Winnie Byanyima, executive director of Oxfam International, described the outcome as “largely disappointing” warning that global leaders “cannot keep pushing these decisions down the road — we are running out of time.”
Expectations for the meeting were high as U.N. secretary-general António Guterres reportedly allocated floor time only to heads of state who could announce drastic plans to cut carbon emissions — including reducing subsidies for fossil fuels, reaching net-zero carbon emissions by 2050, and committing to stop building new coal power plants.
Of the more than one hundred states that applied to deliver a speech, Guterres only approved 63. The U.S. was not among them. President Trump was, in fact, expected to skip the summit altogether but made a surprise appearance in the audience, where he stayed for 15 minutes.

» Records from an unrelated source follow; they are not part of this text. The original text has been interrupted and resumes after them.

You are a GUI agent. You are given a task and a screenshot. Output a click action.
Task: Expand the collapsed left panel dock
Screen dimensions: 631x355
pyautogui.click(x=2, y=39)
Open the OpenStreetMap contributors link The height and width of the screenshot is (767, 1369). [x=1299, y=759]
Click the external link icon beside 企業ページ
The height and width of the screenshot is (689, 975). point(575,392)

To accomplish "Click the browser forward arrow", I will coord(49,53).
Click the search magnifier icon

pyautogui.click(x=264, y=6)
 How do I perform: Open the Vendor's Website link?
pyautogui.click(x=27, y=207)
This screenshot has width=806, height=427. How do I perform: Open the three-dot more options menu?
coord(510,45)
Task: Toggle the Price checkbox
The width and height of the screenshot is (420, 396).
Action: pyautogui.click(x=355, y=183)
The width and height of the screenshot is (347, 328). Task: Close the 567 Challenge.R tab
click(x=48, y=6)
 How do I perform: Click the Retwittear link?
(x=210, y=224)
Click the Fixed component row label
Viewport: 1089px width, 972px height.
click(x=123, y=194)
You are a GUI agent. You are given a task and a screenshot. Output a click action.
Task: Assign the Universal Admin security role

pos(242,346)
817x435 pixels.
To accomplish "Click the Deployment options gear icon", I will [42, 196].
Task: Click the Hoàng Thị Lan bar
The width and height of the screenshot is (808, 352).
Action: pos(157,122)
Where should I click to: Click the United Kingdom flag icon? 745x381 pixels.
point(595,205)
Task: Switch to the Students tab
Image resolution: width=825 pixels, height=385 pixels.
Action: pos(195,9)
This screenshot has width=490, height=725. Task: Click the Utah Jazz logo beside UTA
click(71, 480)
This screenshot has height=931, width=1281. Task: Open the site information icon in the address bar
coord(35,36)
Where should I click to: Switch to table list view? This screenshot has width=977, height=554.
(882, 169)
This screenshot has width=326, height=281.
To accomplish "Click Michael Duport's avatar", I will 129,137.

Asked to explain his attendance, Trump said, “I’m a big believer in clean air and clean water, and all countries should get together and do that, and they should do it for themselves. Very, very important.”
“Do it for themselves” is more telling of Trump’s attitude to climate change. The President has taken the U.S. down a radically insular path on climate change, systematically unravelling environmental policies established in previous administrations and threatening to withdraw the U.S. from the Paris Agreement — an accord spearheaded by his predecessor.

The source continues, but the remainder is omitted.